定期的に行われる松山城歳時記化計画。今回は2月14日、バレンタインデーの開催となった。
午前10時にロープウェイ乗り場に集まったのは鯛飯、キム、恋衣、ひでやん&まこち親子、松山東高校のジョニー&ケミカル&キリキ、若狭、花香の10名(敬称略)。
今回は時期的に季語が少ないのではないかという声もあり、目を凝らし耳を澄ましての季語調査を始めた。いつもどおりのルートで松山城を目指して歩き出し、バードウォッチングの得意な鯛飯氏に鳥の声や特徴を教えてもらいつつ、花のつぼみや団栗、柑橘類に足を止めた。上に登っていくほど花が増え、足元には日本蒲公英、空を仰げば早咲きの桜が目に入った。のんびりと散策し、城の上まで来ると鮮やかな紅梅! ……と、よしあきくんが出迎えてくれた。
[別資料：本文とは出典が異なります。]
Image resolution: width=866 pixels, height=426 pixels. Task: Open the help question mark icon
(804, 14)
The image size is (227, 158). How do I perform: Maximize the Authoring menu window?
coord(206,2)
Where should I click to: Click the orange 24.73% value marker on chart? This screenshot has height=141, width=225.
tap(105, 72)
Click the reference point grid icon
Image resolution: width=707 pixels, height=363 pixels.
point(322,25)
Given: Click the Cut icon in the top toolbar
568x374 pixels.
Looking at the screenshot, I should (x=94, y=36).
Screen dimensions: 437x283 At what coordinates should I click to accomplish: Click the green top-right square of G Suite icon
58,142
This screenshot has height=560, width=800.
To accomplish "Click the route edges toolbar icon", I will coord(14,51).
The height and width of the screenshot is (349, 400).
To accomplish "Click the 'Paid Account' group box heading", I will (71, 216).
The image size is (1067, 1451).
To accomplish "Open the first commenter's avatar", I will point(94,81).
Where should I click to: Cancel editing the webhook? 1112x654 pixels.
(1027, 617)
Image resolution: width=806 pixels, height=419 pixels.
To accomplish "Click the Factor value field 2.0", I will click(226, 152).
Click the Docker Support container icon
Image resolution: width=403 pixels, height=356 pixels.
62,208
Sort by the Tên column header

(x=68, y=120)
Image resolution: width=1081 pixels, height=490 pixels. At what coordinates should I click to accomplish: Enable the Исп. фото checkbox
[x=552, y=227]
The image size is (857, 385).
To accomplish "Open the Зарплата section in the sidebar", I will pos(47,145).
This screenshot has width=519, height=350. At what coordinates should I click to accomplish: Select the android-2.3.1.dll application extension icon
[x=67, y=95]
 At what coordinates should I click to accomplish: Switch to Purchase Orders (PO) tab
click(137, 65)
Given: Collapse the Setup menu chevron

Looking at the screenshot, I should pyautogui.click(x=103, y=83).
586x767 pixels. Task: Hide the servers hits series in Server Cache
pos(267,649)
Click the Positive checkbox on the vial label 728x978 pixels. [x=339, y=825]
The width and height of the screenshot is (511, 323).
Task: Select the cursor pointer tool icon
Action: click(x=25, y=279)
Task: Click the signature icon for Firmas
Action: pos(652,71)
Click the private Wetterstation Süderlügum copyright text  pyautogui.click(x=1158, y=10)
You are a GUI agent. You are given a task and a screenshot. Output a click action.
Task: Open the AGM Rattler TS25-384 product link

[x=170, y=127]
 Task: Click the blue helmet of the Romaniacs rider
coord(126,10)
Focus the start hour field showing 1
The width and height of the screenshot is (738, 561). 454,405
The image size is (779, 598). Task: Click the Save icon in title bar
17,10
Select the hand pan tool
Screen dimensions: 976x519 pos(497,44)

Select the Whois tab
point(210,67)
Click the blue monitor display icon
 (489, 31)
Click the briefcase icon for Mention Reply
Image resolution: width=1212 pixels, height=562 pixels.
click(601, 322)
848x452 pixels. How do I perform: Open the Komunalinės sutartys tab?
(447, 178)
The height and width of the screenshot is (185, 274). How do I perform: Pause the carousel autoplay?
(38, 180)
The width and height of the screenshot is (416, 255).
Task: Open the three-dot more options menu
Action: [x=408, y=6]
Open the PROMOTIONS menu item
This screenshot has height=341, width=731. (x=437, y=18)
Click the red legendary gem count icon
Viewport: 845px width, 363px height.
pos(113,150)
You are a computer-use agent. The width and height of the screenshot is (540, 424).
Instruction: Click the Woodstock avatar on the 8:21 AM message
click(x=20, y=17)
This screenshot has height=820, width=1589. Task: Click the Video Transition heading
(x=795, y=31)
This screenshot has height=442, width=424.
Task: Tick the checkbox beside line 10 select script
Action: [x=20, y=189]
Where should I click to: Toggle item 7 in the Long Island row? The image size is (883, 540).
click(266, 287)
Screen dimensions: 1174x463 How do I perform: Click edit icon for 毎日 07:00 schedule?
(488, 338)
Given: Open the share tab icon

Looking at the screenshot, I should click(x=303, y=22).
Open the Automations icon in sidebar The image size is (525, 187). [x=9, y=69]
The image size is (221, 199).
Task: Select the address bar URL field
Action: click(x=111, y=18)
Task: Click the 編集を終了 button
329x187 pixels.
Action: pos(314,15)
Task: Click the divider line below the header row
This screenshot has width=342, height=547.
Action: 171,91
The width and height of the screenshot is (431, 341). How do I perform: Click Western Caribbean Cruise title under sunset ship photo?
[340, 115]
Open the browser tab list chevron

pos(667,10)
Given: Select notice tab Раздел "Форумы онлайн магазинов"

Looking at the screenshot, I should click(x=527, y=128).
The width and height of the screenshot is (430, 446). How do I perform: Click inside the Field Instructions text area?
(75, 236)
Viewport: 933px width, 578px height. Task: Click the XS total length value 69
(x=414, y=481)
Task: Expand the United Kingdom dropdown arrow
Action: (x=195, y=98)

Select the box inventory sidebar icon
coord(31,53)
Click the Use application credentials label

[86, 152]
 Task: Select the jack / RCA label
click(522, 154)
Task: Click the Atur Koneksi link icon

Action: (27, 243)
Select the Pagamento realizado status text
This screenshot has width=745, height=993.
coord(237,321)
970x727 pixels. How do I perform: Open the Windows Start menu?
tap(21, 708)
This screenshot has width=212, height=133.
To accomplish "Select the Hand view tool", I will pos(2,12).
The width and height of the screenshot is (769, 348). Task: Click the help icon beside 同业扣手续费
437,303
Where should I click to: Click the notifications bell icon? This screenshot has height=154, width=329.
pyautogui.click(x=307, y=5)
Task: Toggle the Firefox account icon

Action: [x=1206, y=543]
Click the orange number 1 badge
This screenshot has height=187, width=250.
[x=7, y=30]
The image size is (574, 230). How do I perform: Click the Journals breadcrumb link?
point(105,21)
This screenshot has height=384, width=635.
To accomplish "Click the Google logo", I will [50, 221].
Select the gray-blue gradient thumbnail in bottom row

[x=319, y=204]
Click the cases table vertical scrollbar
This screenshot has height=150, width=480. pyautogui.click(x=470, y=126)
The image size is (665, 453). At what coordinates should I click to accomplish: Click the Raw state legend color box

そこで途中参加の游士&タケニーの二人を加え記念写真を撮り、昼食をとりに「べこ屋」まで移動。
食後、残念ながら用事のため鯛飯、恋衣、游士の3名は解散したが、一同は「坂の上の雲ミュージアム」へ。そこで土曜コンサート、創作舞踊家の木室陽一氏によるコンテンポラリーダンスを観賞した後、いよいよ公開句会を始めた。ほとんどの客はコンサートが終わると帰ってしまったが、俳句初心者で、投句はまだ自信がないという新田青雲の生徒一名が選句に参加してくれて、アットホームで初々しい雰囲気の中、スクリーンに表示された句に鑑賞を述べていった。

桜並木咲きし桜を思いつつ タケニー
幾万の物の芽そよぐ内耳かな ジョニー
ひこばえや折り紙みたいな空の色 花香
紅梅や松山藩の藩主かな まこち
春空に古木は半身を思ふ ひでやん
ゴンドラのしづかなる日の余寒かな ケミカル
棟梁の梅や大樹の膨らみぬ キリキ
梅ふふむ銃後の海の堅さかな 若狭
青空の下にニッポンの蒲公英 チャンヒ

最高点はキム チャンヒ&ひでやんの2人。共に吟行句らしく、写生を生かした句だった。ちなみにひでやん氏の句だが、落雷を受けたか朽ちて半分になってしまったか不明の、存在感のある古木があり、また、吟行中に息子のまこちの姿が見えなくなり、半身が割かれる思いをしたというエピソードがあった。
他、「蘖(ひこばえ)」とは切り株や弱った幹から若芽が出ることと知ったり、選評で「銃後」とは銃=戦争をしている所から見た後ろ=送り出した人や土地と知ったり、実りの多い会になったのではないかと思う。
最後に、吟行で撮った写真に自分たちの句を合わせたスライドショーを見て、余韻に浸りつつ終了した。
余談だが、創作意欲の湧いた高校生たちはそのまま次の作句活動に移り、後に行われる俳句対局の練習までしてバレンタインデーを過ごしたようだ。